### What is expected
Copy the records verbatim, starting at the line that contains "Click the disabled maximize window button" and ending after the line that contains "Click the downloads".

Begin Data listing

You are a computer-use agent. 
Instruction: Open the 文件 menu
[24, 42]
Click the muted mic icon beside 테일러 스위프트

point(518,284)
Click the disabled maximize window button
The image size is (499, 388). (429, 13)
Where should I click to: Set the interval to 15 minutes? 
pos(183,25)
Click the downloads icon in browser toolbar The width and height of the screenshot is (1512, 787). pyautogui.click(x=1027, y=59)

End Data listing
Begin Data listing

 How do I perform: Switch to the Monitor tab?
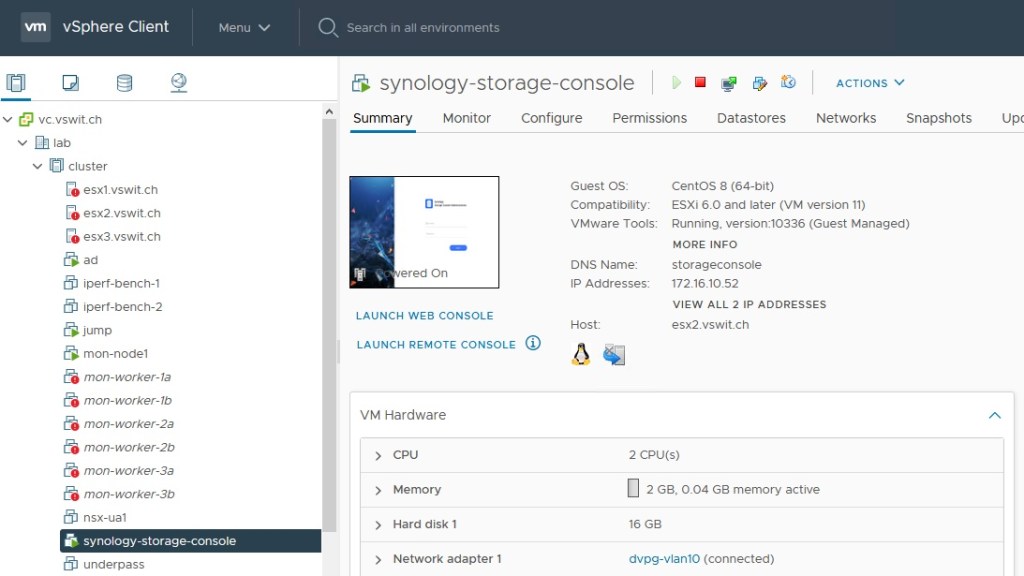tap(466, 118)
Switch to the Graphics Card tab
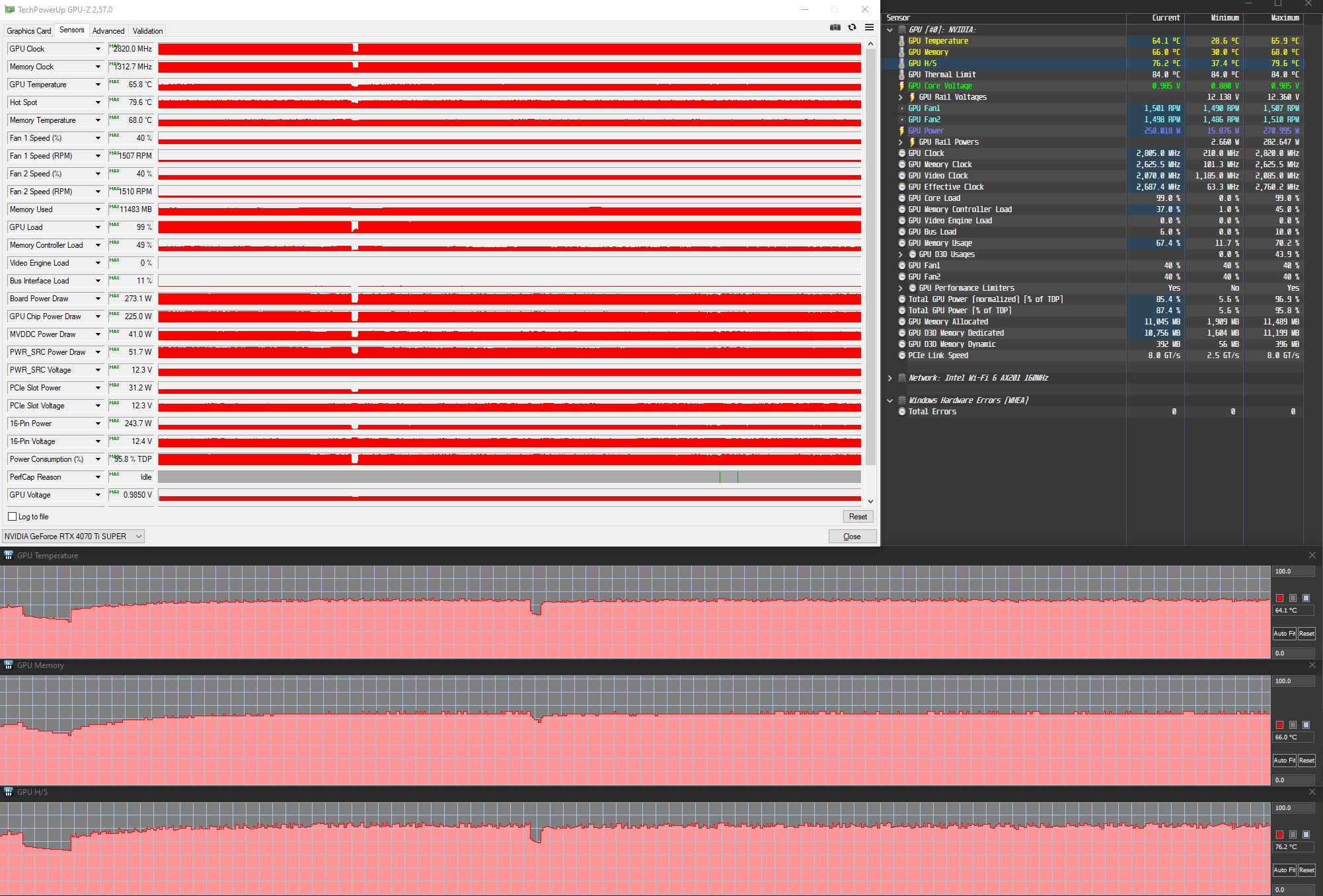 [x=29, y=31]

End Data listing

### The solution
Click the disabled maximize window button
The image size is (499, 388). (429, 13)
Where should I click to: Set the interval to 15 minutes? 
pos(183,25)
Click the downloads icon in browser toolbar The width and height of the screenshot is (1512, 787). pyautogui.click(x=1027, y=59)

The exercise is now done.